- A nurse is caring for a client who is postoperative.
Nurses' Notes
1400:
Client transferred from PACU following appendectomy. Oriented to person, place, and time. Surgical dressing is dry and intact. Wound drain has 30 mL of serosanguinous drainage. Client reports pain is 7 on a scale of 0 to 10.
2200
Bowel sounds are present in all quadrants. Client is passing flatus. Urinary output is 400 mL over 6 hr. Client reports incisional pain of 4 on a scale of 0 to 10. Surgical dressing has a moderate amount of serosanguinous drainage. Wound drain has 0 mL output over 8 hr.
Vital Signs
1400:
Temperature 37.8° C (100" F)
Heart rate 110/min
Respiratory rate 18/min
Blood pressure 165/70 mmHg
SpO2 95% on room air
1800:
Temperature 37.8° C (100° F)
Heart rate 96/min
Respiratory rate 20/min
Blood pressure 125/78 mmHg
SpO2 96% on room air
Provider Prescriptions
1400
Ceftriaxone 1 gram IV daily
Acetaminophen 650 mg PO every 6 hours for pain
Which of the following should the nurse request as a recommendation in an SBAR report to the provider?

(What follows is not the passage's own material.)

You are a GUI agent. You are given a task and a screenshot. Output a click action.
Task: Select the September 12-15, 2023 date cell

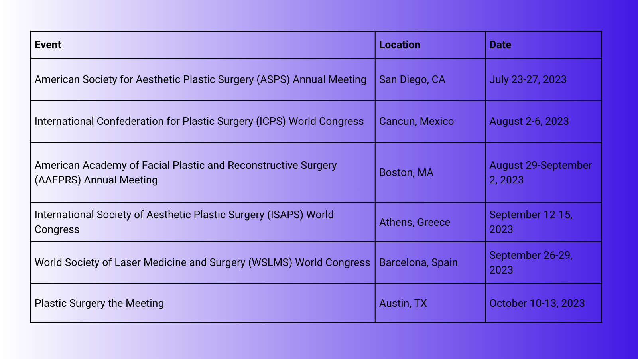tap(543, 222)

Select All That Apply
Medication for elevated temperature
Insertion of NG tube for decompression
Oxygen 2 to 4 L/min via nasal cannula
Insertion of urinary catheter
Evaluation of surgical wound drain
Correct Answer : A,E
Rationale:
A. While the client's temperature is not extremely high, it is elevated and persistent. Requesting an antipyretic or further evaluation may be warranted to prevent potential complications.
B. Insertion of NG tube for decompression is not necessary as the client is passing flatus and has bowel sounds in all quadrants, indicating normal gastrointestinal function.
C. Oxygen 2 to 4 L/min via nasal cannula is not necessary since the client's SpO2 levels are within normal range on room air.
D. The client's urinary output is adequate (400 mL over 6 hours), so a catheter is not required at this time.
E. The lack of drainage from the wound drain could indicate a problem that requires immediate attention. This could prevent complications like infection or fluid accumulation.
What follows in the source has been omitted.